Other features include eight-way power front seats and four-way power lumbar adjustment for the driver—making driving this car super-comfortable—plus 12-way power front sport seats. There’s also a standard sunroof (which can be upgraded to panoramic) and ambient LED lighting or an ambient LED lighting plus package with up to 30 color settings.

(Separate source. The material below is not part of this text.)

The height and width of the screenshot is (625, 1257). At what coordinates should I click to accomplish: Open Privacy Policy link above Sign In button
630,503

As for driving the SQ5, snaking through the lush landscapes of Vancouver Island was a pleasure thanks to ample, low-end torque-on-tap (whether driving in automatic or using the paddles) and the responsive powerplant that allows drivers to make the choice between quiet, mannered driving or serious speed. The SQ5 gets a new turbo-charged V6 engine that makes it faster than the previous model and more sprightly than the Q5, and this is evident when behind the wheel. Imbued with performance-styling cues outside and within, it also boasts a performance-tuned suspension, and both models come with Audi’s new quattro all-wheel drive system that enhances traction and improves fuel economy.
This is the true differentiator between the Q5 and the SQ5 though: the S’s sizzle comes from a new power-plant that replaces the set-up in the previous version. A turbo-charged V6 gets 354 peak hp. (It’s the same number of horses as the supercharged V6 it replaces, but 31 pounds lighter.) New also is an eight-speed torque-converter automatic transmission. While top speed in the Q5 is 130 mph and 0-60 is achieved in 5.9 seconds, the S scoots to 60 in 5.1 seconds and has a top speed of 155 mph. Standard Audi drive select toggles between five different modes: comfort, auto, dynamic, individual and off-road. The S models equipped with the available sport adaptive air suspension also have lift/off-road and all-road mode.

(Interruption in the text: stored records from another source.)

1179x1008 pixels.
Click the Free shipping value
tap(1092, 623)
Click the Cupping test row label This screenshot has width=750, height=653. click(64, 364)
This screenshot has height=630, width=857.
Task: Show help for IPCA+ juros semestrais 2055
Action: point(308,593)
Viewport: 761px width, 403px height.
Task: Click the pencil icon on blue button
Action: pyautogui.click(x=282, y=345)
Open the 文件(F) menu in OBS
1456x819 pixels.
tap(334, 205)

Selecting “dynamic” mode and pushing the well-weighted pedal, we are rewarded with an instantaneous, seductive symphony of performance sounds when up-and-down-shifting. When cruising over slightly trickier roads, the 8.2 inches of ground clearance serves well for getting off-the-beaten track, when the crossover is height-adjusted in the Off-Road mode. Also, of note, the SQ5 can stop faster with brake rotors that are a half-inch larger that the Q5’s, and has six-piston calipers in front. And, while the standard steering ratio is the same as the Q5, the S comes with the option of dynamic steering with a variable-rate rack.

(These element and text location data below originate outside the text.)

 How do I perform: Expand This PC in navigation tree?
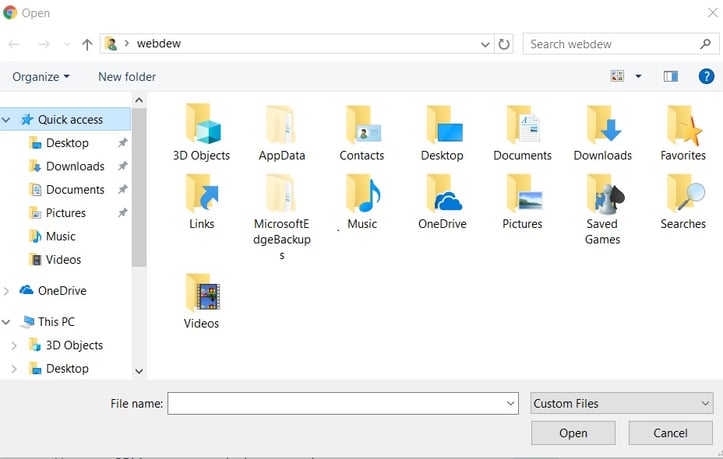click(x=7, y=322)
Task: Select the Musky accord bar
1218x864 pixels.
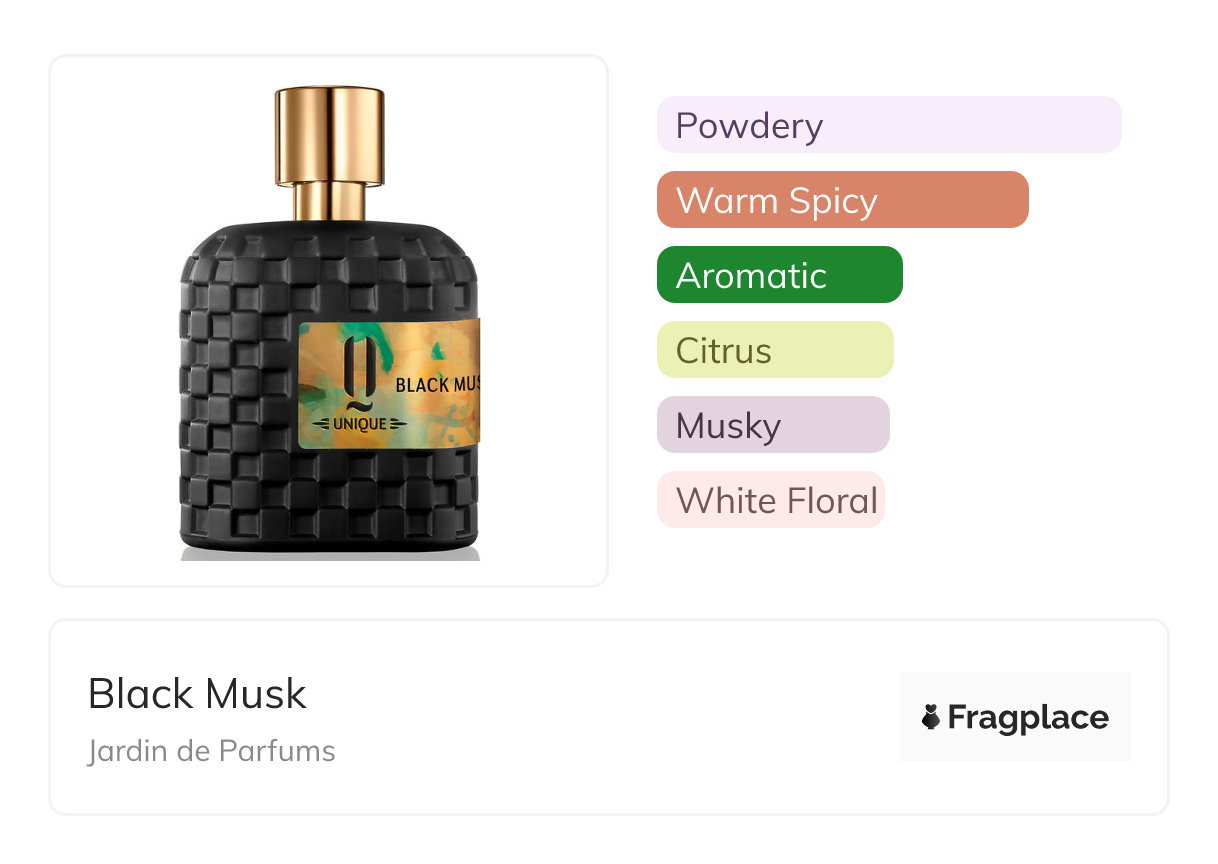Action: [x=773, y=425]
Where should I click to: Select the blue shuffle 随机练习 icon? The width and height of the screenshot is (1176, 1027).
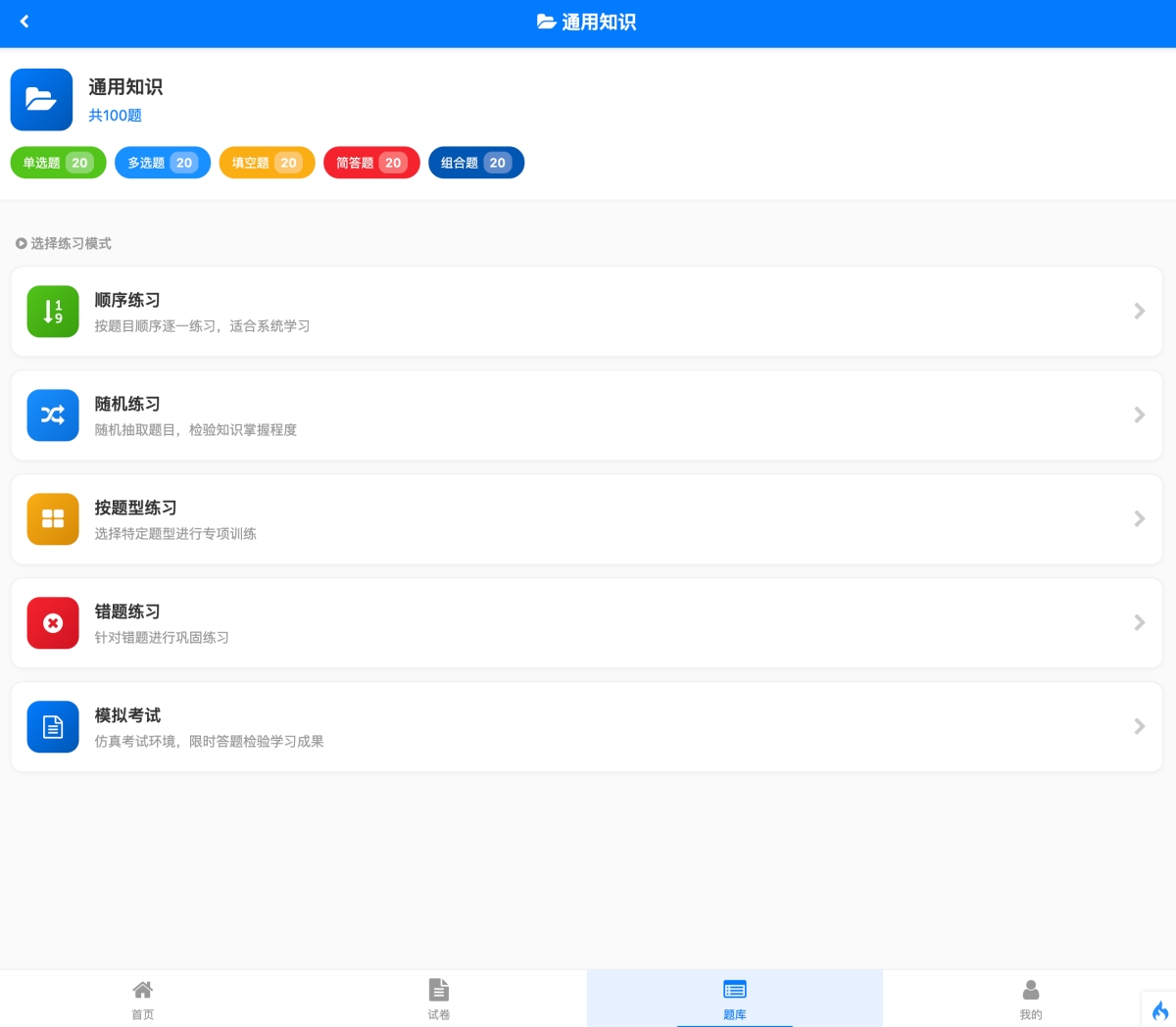coord(53,416)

Available in three trims—Premium, Premium Plus or top-of-the-line Prestiges—the 2018 SQ5 boasts with stainless-steel doorsills with S badging, sport-front seats with available contrast diamond stitching, standard matte brushed aluminum or available carbon atlas inlays. With pricing starting at $54,300, the SQ5 is sporty and certainly boasts plenty of creature comforts, but it’s ultimately utilitarian.